- About this task: Copy out all of the material. Every line must match the original.
---------- Task data
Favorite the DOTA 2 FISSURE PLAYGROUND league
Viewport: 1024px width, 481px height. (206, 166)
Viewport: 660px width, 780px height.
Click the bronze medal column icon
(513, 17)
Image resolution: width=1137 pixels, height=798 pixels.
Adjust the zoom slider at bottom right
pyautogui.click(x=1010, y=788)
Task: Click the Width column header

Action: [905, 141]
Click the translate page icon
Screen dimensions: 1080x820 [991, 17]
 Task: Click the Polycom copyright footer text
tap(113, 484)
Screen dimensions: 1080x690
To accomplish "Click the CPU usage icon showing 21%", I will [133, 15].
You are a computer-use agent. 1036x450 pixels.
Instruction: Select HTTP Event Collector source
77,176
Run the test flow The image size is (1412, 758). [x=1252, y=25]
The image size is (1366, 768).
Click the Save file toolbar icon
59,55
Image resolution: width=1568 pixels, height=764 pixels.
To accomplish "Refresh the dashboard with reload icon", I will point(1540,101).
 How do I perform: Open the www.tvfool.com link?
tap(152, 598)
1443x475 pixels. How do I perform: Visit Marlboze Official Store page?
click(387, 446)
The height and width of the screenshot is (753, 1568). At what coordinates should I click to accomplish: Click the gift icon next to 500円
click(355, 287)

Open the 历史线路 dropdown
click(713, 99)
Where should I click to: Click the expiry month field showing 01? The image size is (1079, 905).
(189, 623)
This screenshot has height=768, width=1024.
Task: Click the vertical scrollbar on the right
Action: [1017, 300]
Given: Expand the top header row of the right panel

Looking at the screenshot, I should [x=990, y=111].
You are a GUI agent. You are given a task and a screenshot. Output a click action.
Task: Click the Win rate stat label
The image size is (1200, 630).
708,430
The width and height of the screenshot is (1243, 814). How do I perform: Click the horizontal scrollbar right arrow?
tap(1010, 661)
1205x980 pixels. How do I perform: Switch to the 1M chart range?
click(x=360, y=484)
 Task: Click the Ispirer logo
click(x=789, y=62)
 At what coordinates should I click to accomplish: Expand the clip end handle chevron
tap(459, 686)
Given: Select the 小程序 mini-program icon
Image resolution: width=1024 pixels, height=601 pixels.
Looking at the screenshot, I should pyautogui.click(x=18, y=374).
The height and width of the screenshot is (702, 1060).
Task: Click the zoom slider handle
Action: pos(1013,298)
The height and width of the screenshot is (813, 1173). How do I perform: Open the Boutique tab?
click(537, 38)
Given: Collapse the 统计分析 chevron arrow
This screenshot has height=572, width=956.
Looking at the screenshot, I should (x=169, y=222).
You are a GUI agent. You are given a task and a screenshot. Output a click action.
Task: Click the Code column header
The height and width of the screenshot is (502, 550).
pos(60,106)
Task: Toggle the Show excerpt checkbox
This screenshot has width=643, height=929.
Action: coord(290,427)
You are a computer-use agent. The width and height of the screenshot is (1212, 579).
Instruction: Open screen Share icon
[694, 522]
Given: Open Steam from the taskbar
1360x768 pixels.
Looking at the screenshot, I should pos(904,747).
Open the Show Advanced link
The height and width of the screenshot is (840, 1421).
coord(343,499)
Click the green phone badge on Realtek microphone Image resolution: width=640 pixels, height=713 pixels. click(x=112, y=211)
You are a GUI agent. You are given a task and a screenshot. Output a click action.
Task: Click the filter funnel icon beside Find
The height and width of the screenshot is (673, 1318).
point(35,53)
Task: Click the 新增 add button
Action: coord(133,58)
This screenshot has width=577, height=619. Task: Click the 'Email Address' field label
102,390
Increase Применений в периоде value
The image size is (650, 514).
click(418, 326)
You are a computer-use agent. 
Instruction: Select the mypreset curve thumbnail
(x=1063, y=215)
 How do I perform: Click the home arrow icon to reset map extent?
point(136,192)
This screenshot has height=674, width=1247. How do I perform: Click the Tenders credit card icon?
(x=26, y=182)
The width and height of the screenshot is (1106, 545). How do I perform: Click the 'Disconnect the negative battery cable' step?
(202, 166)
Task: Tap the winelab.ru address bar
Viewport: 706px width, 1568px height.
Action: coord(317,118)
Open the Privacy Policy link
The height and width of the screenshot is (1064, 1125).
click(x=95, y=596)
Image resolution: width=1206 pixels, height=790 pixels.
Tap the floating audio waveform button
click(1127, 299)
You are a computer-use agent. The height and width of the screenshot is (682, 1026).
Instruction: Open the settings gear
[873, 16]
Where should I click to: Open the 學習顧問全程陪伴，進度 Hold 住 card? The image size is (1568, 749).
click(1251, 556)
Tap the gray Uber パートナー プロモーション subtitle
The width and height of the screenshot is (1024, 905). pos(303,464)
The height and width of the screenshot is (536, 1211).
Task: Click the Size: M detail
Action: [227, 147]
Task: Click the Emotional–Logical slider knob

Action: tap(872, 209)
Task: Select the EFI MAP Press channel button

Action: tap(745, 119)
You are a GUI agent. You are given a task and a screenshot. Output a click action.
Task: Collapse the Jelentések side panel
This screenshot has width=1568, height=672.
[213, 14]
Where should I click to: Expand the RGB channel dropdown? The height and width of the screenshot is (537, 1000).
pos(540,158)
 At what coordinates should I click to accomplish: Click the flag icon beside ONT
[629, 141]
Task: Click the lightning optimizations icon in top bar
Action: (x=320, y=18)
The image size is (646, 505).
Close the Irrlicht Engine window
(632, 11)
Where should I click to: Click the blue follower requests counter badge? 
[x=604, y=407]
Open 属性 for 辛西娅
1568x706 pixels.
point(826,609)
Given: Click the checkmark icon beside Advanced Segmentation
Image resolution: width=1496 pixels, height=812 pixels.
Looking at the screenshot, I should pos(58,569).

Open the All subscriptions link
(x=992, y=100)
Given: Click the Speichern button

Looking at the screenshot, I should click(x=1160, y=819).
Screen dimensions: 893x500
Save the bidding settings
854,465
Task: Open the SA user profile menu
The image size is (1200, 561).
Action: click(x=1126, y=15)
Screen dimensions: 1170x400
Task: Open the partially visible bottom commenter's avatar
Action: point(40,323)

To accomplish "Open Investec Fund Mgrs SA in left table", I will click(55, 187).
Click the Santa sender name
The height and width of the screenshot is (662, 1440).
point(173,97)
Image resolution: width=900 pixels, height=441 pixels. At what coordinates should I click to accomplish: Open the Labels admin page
--------------------
- Solved problem:
Favorite the DOTA 2 FISSURE PLAYGROUND league
Viewport: 1024px width, 481px height. (206, 166)
Viewport: 660px width, 780px height.
Click the bronze medal column icon
(513, 17)
Image resolution: width=1137 pixels, height=798 pixels.
Adjust the zoom slider at bottom right
pyautogui.click(x=1010, y=788)
Task: Click the Width column header

Action: [905, 141]
Click the translate page icon
Screen dimensions: 1080x820 [991, 17]
 Task: Click the Polycom copyright footer text
tap(113, 484)
Screen dimensions: 1080x690
To accomplish "Click the CPU usage icon showing 21%", I will [133, 15].
You are a computer-use agent. 1036x450 pixels.
Instruction: Select HTTP Event Collector source
77,176
Run the test flow The image size is (1412, 758). [x=1252, y=25]
The image size is (1366, 768).
Click the Save file toolbar icon
59,55
Image resolution: width=1568 pixels, height=764 pixels.
To accomplish "Refresh the dashboard with reload icon", I will point(1540,101).
 How do I perform: Open the www.tvfool.com link?
tap(152, 598)
1443x475 pixels. How do I perform: Visit Marlboze Official Store page?
click(387, 446)
The height and width of the screenshot is (753, 1568). At what coordinates should I click to accomplish: Click the gift icon next to 500円
click(355, 287)

Open the 历史线路 dropdown
click(713, 99)
Where should I click to: Click the expiry month field showing 01? The image size is (1079, 905).
(189, 623)
This screenshot has height=768, width=1024.
Task: Click the vertical scrollbar on the right
Action: [1017, 300]
Given: Expand the top header row of the right panel

Looking at the screenshot, I should [x=990, y=111].
You are a GUI agent. You are given a task and a screenshot. Output a click action.
Task: Click the Win rate stat label
The image size is (1200, 630).
708,430
The width and height of the screenshot is (1243, 814). How do I perform: Click the horizontal scrollbar right arrow?
tap(1010, 661)
1205x980 pixels. How do I perform: Switch to the 1M chart range?
click(x=360, y=484)
 Task: Click the Ispirer logo
click(x=789, y=62)
 At what coordinates should I click to accomplish: Expand the clip end handle chevron
tap(459, 686)
Given: Select the 小程序 mini-program icon
Image resolution: width=1024 pixels, height=601 pixels.
Looking at the screenshot, I should pyautogui.click(x=18, y=374).
The height and width of the screenshot is (702, 1060).
Task: Click the zoom slider handle
Action: pos(1013,298)
The height and width of the screenshot is (813, 1173). How do I perform: Open the Boutique tab?
click(537, 38)
Given: Collapse the 统计分析 chevron arrow
This screenshot has height=572, width=956.
Looking at the screenshot, I should (x=169, y=222).
You are a GUI agent. You are given a task and a screenshot. Output a click action.
Task: Click the Code column header
The height and width of the screenshot is (502, 550).
pos(60,106)
Task: Toggle the Show excerpt checkbox
This screenshot has width=643, height=929.
Action: coord(290,427)
You are a computer-use agent. The width and height of the screenshot is (1212, 579).
Instruction: Open screen Share icon
[694, 522]
Given: Open Steam from the taskbar
1360x768 pixels.
Looking at the screenshot, I should pos(904,747).
Open the Show Advanced link
The height and width of the screenshot is (840, 1421).
coord(343,499)
Click the green phone badge on Realtek microphone Image resolution: width=640 pixels, height=713 pixels. click(x=112, y=211)
You are a GUI agent. You are given a task and a screenshot. Output a click action.
Task: Click the filter funnel icon beside Find
The height and width of the screenshot is (673, 1318).
point(35,53)
Task: Click the 新增 add button
Action: coord(133,58)
This screenshot has width=577, height=619. Task: Click the 'Email Address' field label
102,390
Increase Применений в периоде value
The image size is (650, 514).
click(418, 326)
You are a computer-use agent. 
Instruction: Select the mypreset curve thumbnail
(x=1063, y=215)
 How do I perform: Click the home arrow icon to reset map extent?
point(136,192)
This screenshot has height=674, width=1247. How do I perform: Click the Tenders credit card icon?
(x=26, y=182)
The width and height of the screenshot is (1106, 545). How do I perform: Click the 'Disconnect the negative battery cable' step?
(202, 166)
Task: Tap the winelab.ru address bar
Viewport: 706px width, 1568px height.
Action: coord(317,118)
Open the Privacy Policy link
The height and width of the screenshot is (1064, 1125).
click(x=95, y=596)
Image resolution: width=1206 pixels, height=790 pixels.
Tap the floating audio waveform button
click(1127, 299)
You are a computer-use agent. The height and width of the screenshot is (682, 1026).
Instruction: Open the settings gear
[873, 16]
Where should I click to: Open the 學習顧問全程陪伴，進度 Hold 住 card? The image size is (1568, 749).
click(1251, 556)
Tap the gray Uber パートナー プロモーション subtitle
The width and height of the screenshot is (1024, 905). pos(303,464)
The height and width of the screenshot is (536, 1211).
Task: Click the Size: M detail
Action: [227, 147]
Task: Click the Emotional–Logical slider knob

Action: tap(872, 209)
Task: Select the EFI MAP Press channel button

Action: tap(745, 119)
You are a GUI agent. You are given a task and a screenshot. Output a click action.
Task: Collapse the Jelentések side panel
This screenshot has width=1568, height=672.
[213, 14]
Where should I click to: Expand the RGB channel dropdown? The height and width of the screenshot is (537, 1000).
pos(540,158)
 At what coordinates should I click to accomplish: Click the flag icon beside ONT
[629, 141]
Task: Click the lightning optimizations icon in top bar
Action: (x=320, y=18)
The image size is (646, 505).
Close the Irrlicht Engine window
(632, 11)
Where should I click to: Click the blue follower requests counter badge? 
[x=604, y=407]
Open 属性 for 辛西娅
1568x706 pixels.
point(826,609)
Given: Click the checkmark icon beside Advanced Segmentation
Image resolution: width=1496 pixels, height=812 pixels.
Looking at the screenshot, I should pos(58,569).

Open the All subscriptions link
(x=992, y=100)
Given: Click the Speichern button

Looking at the screenshot, I should click(x=1160, y=819).
Screen dimensions: 893x500
Save the bidding settings
854,465
Task: Open the SA user profile menu
The image size is (1200, 561).
Action: click(x=1126, y=15)
Screen dimensions: 1170x400
Task: Open the partially visible bottom commenter's avatar
Action: point(40,323)

To accomplish "Open Investec Fund Mgrs SA in left table", I will click(55, 187).
Click the Santa sender name
The height and width of the screenshot is (662, 1440).
point(173,97)
Image resolution: width=900 pixels, height=441 pixels. At what coordinates should I click to accomplish: Open the Labels admin page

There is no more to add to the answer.